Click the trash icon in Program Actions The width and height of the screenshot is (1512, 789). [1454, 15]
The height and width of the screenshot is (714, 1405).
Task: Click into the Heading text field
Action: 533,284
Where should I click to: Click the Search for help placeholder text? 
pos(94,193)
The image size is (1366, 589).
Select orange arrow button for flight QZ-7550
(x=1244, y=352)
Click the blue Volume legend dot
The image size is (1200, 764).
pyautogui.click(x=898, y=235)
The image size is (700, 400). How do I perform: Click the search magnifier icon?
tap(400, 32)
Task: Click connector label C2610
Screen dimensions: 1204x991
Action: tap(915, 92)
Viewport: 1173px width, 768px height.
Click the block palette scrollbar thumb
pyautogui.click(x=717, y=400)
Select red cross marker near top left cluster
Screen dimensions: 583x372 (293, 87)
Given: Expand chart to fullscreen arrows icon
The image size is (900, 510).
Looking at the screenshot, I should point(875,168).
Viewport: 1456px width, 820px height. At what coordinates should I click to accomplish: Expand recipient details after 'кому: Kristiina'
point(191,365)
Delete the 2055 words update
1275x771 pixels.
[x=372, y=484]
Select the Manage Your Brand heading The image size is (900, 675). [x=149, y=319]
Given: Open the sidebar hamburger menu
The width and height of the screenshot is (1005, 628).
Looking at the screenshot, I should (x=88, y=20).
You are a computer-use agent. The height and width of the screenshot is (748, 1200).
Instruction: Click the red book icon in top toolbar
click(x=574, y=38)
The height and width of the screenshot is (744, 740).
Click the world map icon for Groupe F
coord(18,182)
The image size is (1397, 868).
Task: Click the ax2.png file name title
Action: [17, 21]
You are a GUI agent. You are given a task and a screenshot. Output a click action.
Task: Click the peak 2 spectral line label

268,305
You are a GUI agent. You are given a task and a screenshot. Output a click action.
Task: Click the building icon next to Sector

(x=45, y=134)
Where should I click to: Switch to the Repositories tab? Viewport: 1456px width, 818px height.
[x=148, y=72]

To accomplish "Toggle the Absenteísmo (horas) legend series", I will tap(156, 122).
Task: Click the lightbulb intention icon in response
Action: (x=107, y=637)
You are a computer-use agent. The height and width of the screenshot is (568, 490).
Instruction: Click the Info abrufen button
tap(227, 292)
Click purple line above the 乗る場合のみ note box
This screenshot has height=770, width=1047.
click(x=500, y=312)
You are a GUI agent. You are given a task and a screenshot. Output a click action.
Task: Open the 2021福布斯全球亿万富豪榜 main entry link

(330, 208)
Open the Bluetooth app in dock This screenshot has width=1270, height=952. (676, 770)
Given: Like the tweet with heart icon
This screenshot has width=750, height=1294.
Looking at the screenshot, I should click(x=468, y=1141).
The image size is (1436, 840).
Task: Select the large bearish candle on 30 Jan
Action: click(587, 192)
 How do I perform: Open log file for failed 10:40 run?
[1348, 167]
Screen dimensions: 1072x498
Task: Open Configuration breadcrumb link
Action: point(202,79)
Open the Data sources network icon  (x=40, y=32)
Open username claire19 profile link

━━━━━━━━━━

* **WHAT IS REQUIRED**:
All of the data must be returned exactly.

* **RESPONSE AREA**:
Click the trash icon in Program Actions The width and height of the screenshot is (1512, 789). [1454, 15]
The height and width of the screenshot is (714, 1405).
Task: Click into the Heading text field
Action: 533,284
Where should I click to: Click the Search for help placeholder text? 
pos(94,193)
The image size is (1366, 589).
Select orange arrow button for flight QZ-7550
(x=1244, y=352)
Click the blue Volume legend dot
The image size is (1200, 764).
pyautogui.click(x=898, y=235)
The image size is (700, 400). How do I perform: Click the search magnifier icon?
tap(400, 32)
Task: Click connector label C2610
Screen dimensions: 1204x991
Action: tap(915, 92)
Viewport: 1173px width, 768px height.
Click the block palette scrollbar thumb
pyautogui.click(x=717, y=400)
Select red cross marker near top left cluster
Screen dimensions: 583x372 (293, 87)
Given: Expand chart to fullscreen arrows icon
The image size is (900, 510).
Looking at the screenshot, I should point(875,168).
Viewport: 1456px width, 820px height. At what coordinates should I click to accomplish: Expand recipient details after 'кому: Kristiina'
point(191,365)
Delete the 2055 words update
1275x771 pixels.
[x=372, y=484]
Select the Manage Your Brand heading The image size is (900, 675). [x=149, y=319]
Given: Open the sidebar hamburger menu
The width and height of the screenshot is (1005, 628).
Looking at the screenshot, I should (x=88, y=20).
You are a computer-use agent. The height and width of the screenshot is (748, 1200).
Instruction: Click the red book icon in top toolbar
click(x=574, y=38)
The height and width of the screenshot is (744, 740).
Click the world map icon for Groupe F
coord(18,182)
The image size is (1397, 868).
Task: Click the ax2.png file name title
Action: [17, 21]
You are a GUI agent. You are given a task and a screenshot. Output a click action.
Task: Click the peak 2 spectral line label

268,305
You are a GUI agent. You are given a task and a screenshot. Output a click action.
Task: Click the building icon next to Sector

(x=45, y=134)
Where should I click to: Switch to the Repositories tab? Viewport: 1456px width, 818px height.
[x=148, y=72]

To accomplish "Toggle the Absenteísmo (horas) legend series", I will tap(156, 122).
Task: Click the lightbulb intention icon in response
Action: (x=107, y=637)
You are a computer-use agent. The height and width of the screenshot is (568, 490).
Instruction: Click the Info abrufen button
tap(227, 292)
Click purple line above the 乗る場合のみ note box
This screenshot has height=770, width=1047.
click(x=500, y=312)
You are a GUI agent. You are given a task and a screenshot. Output a click action.
Task: Open the 2021福布斯全球亿万富豪榜 main entry link

(330, 208)
Open the Bluetooth app in dock This screenshot has width=1270, height=952. (676, 770)
Given: Like the tweet with heart icon
This screenshot has width=750, height=1294.
Looking at the screenshot, I should click(x=468, y=1141).
The image size is (1436, 840).
Task: Select the large bearish candle on 30 Jan
Action: click(587, 192)
 How do I perform: Open log file for failed 10:40 run?
[1348, 167]
Screen dimensions: 1072x498
Task: Open Configuration breadcrumb link
Action: point(202,79)
Open the Data sources network icon  (x=40, y=32)
Open username claire19 profile link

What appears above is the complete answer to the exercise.